In contrast, he said, the "more broadly accepted view in the United States" is that such an attack could launch another war that would be destabilizing to the region.
Why such different assessment? It's "just different perspectives," he said, adding that he is in sync with the prevalent American perspective. "My personal view is that neither one of those countries was Iran," he said, alluding to Iraq and Syria.
Although Gates has cautioned against military action in the past, he told the Exponent that the question "is ultimately something Israel has to decide for itself."
Gates acknowledged that the wide speculation over whether Israel would take unilateral military action without first conferring with — or at least warning — the United States is indicative of some tension between the two allies.
Some of that friction, he has suggested, stems from the lack of progress in the Israeli-Palestinian negotiations, which President Barack Obama placed as a high priority on his foreign-policy agenda when he took office.
He said the disputes over Jewish settlements in the West Bank that have led to public disagreements between Obama and Prime Minister Benjamin Netanyahu are not new.
Noting that he has worked for eight presidents, Gates said that the most angry he has seen any of them is over the settlements issue.
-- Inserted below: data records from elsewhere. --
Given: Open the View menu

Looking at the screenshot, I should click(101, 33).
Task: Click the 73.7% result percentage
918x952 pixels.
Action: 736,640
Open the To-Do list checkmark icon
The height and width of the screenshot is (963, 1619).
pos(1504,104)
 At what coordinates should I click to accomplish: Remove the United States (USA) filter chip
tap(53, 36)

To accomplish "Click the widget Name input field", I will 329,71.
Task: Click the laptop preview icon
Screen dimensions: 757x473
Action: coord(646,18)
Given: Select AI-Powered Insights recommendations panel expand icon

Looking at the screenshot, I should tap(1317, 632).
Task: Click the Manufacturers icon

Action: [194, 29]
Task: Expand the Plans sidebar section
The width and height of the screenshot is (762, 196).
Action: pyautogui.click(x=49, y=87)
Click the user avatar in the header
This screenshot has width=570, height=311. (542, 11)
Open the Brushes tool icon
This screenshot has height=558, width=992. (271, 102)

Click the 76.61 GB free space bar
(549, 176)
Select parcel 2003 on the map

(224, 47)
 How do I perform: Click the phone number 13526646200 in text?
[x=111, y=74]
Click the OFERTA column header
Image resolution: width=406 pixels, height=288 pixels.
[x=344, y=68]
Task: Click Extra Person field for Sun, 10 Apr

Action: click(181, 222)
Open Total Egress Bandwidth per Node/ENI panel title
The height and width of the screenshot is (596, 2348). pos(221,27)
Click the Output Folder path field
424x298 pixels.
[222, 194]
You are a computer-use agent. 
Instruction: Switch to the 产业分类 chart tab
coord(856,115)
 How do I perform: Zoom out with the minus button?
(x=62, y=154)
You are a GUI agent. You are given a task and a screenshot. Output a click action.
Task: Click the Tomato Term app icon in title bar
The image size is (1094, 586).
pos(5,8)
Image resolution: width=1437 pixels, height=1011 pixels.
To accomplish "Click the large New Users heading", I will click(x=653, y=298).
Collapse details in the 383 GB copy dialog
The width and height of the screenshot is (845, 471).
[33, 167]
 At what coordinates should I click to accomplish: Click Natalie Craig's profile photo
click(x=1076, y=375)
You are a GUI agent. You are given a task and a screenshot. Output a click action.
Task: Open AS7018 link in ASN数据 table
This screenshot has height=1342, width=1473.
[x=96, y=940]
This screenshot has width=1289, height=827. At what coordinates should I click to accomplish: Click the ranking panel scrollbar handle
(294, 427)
He said there is frustration on the part of the U.S. government with both Israel and the Palestinians, but the stories about tensions with Israel are overblown.
"There are some superficial tensions," he said, but the actual relationship between Israel and the United States has never been stronger.
"We've done more for Israel in the past five years," going as far or farther than any military cooperation in the past, he said, citing as examples the funding Washington provides for Israel's joint missile-defense program and the Iron Dome, which aims to protect against short-range rocket attacks.
"There's a huge underlying bond between the two countries; we wouldn't be doing what we do for Israel if there wasn't recognition of the strong alliance."
Gates, who was recently installed as chancellor of the College of William and Mary, his alma mater, is slated to tackle some of the recent developments in the region during his talk in Philadelphia, "A Diplomat's Guide to the New Mideast."
The Arab Spring and what's happening in the foreseeable future "presents the U.S. and Israel with more problems than opportunities," he said.
He also predicted little movement in the Israeli-Palestinian conflict at this time, saying there are "too many factors working against progress," especially given the recently declared unity government between Hamas and Fatah. "How can you have a unity government with two parties — one willing to work with Israel, the other sworn to its destruction?"
Asked about the outcome of the war in Iraq, which he inherited when he became secretary of defense in 2006, during President George W. Bush's second term, Gates demurred.
"It's too early to tell," he said of whether the nearly nine-year war could be considered a success.
How Iraq develops from this point on, he said, will help determine that judgment.